Crhonique de Carolle : Tea-Bag de Henning Mankell

Résumé

Tea-Bag, jeune Nigériane, traverse l’Europe à pied, persuadée que tout là-haut, en Suède, une porte s’ouvrira pour elle. Tania, venue de Smolensk, a franchi la Baltique à la rame, portée par le même espoir. Leyla est arrivée d’Iran alors qu’elle était enfant. Ensemble, elles se démènent pour survivre dans une banlieue de Göteborg. Pendant, ce temps, le célèbre auteur Jesper Humlon, qui attend l’inspiration en surveillant son bronzage et le cours de ses actions en Bourse, tente d’échapper à la tyrannie de sa petite amie et de sa mère.
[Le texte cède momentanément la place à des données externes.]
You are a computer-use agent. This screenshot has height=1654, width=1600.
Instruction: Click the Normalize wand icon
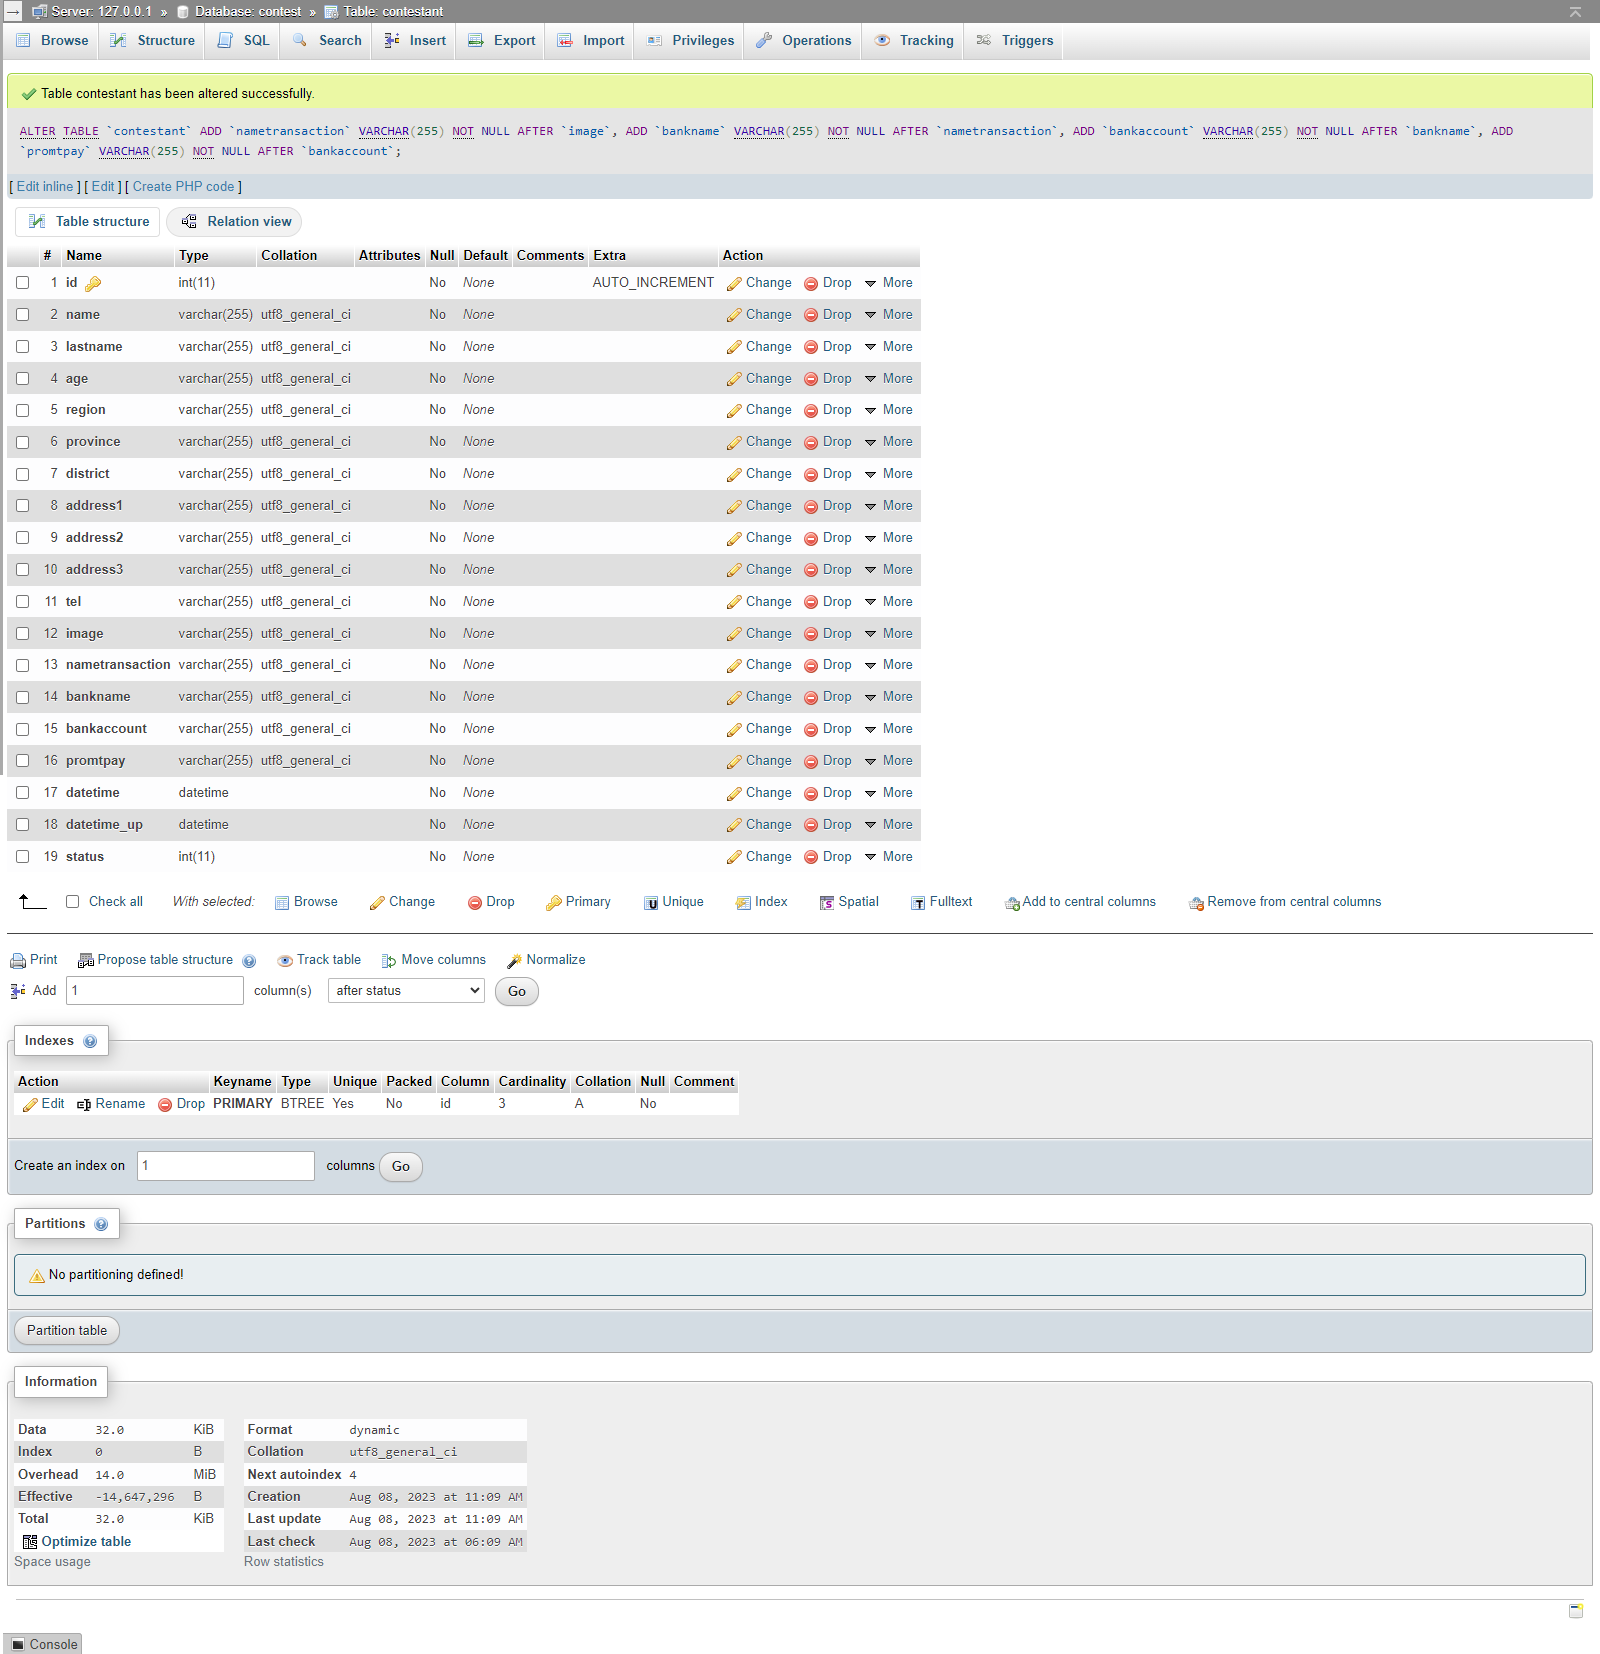tap(514, 960)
Le jour où sa trajectoire croise celle de Tea-Bag, Tania et Leyla, c’est le choc. Il découvre l’existence d’une Suède inconnue, clandestine, comme un double « en négatif » de la Suède officielle, laquelle ignore tout de la première. Aussitôt il envisage de détourner cette expérience à ses propres fins. Mais les jeunes filles n’ont pas dit leur dernier mot…
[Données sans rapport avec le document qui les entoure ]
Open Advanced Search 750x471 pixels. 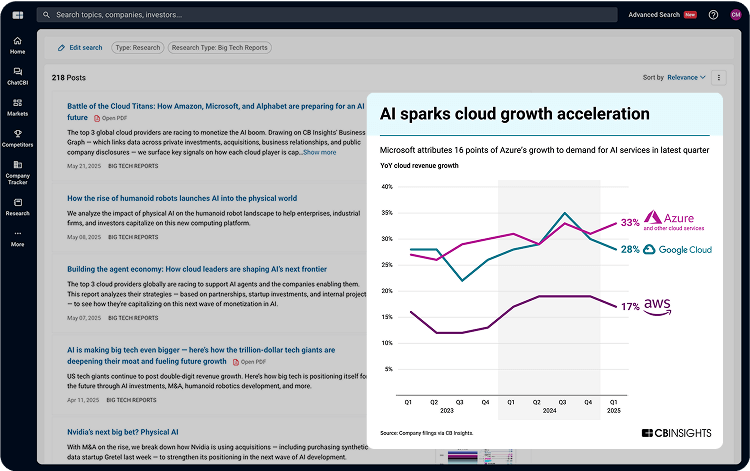pyautogui.click(x=653, y=15)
http://www.evene.fr/livres/livre/henning-mankell-tea-bag-27107.php

Commentaire de Carolle

Drôle de roman! Pour la première fois, un roman de Mankell m’a déçue. De prime abord, il m’a été difficile d’éveiller mon intérêt, et durant presque 100 pages, je me suis demandé si je devais continuer ou non. Raisons de ma déception : les dialogues étaient souvent entremêlés et plutôt difficiles à suivre. Le mal-être, les questionnements souvent existentiels, l’ambivalence, l’insécurité du narrateur-écrivain ne m’accrochaient pas. Par ailleurs, sa rencontre avec la jeune Africaine, Tea-Bag, était très intéressante, mais la description et le résumé qu’il en faisait étaient beaucoup trop épisodiques pour satisfaire ma curiosité et assurer une continuité de l’histoire et pourtant c’est le vécu de ces trois jeunes femmes qui était le plus intéressant pour moi, et non le sien. Et puis, pour couronner le tout, aucun dénouement précis, ni pour lui, ni pour sa relation avec Andréa ou sa mère et encore moins en ce qui concerne le devenir des trois filles. Il faut le deviner. Fin d’autant plus décevante puisque l’auteur précise, en terminant, qu’il y a du vrai dans l’histoire des trois filles bien que leur nom soit fictif. Dommage!